◆ EXERCISE AIM
Copy all entries verbatim and keep any pictures out of the copy.

[Stored data entries]
[Start of Attachment]

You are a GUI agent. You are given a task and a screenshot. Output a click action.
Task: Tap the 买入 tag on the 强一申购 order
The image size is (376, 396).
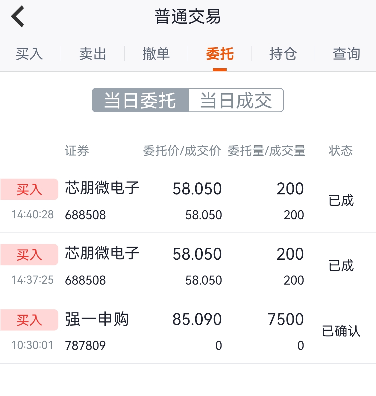(29, 320)
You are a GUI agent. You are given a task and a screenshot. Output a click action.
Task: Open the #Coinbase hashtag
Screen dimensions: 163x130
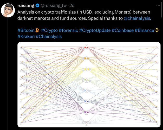click(x=123, y=30)
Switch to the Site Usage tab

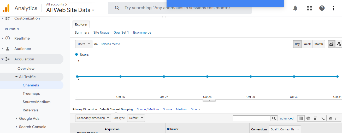[101, 33]
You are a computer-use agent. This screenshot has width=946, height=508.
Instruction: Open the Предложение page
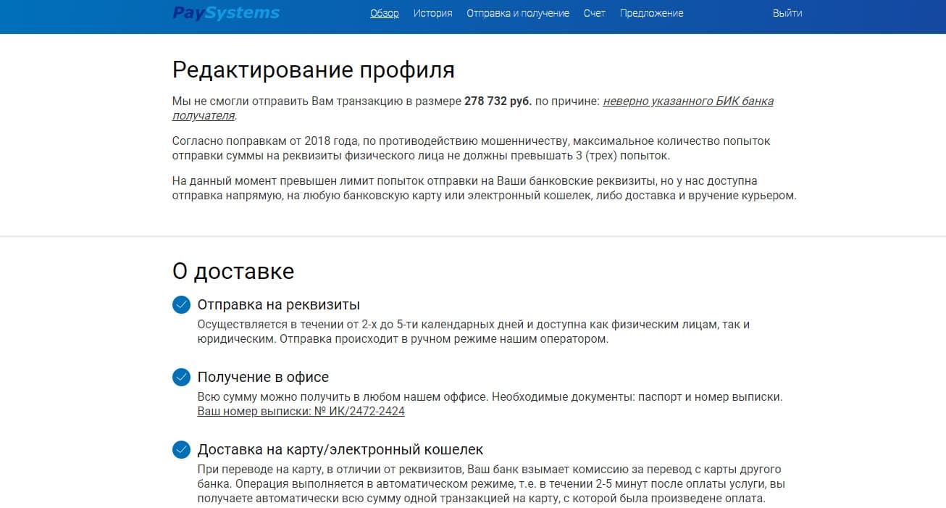[x=650, y=12]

[End of Attachment]

◆ RESPONSE AREA
You are a GUI agent. You are given a task and a screenshot. Output a click action.
Task: Tap the 买入 tag on the 强一申购 order
The image size is (376, 396).
(29, 320)
You are a GUI agent. You are given a task and a screenshot. Output a click action.
Task: Open the #Coinbase hashtag
Screen dimensions: 163x130
click(x=123, y=30)
Switch to the Site Usage tab

[101, 33]
You are a computer-use agent. This screenshot has width=946, height=508.
Instruction: Open the Предложение page
[x=650, y=12]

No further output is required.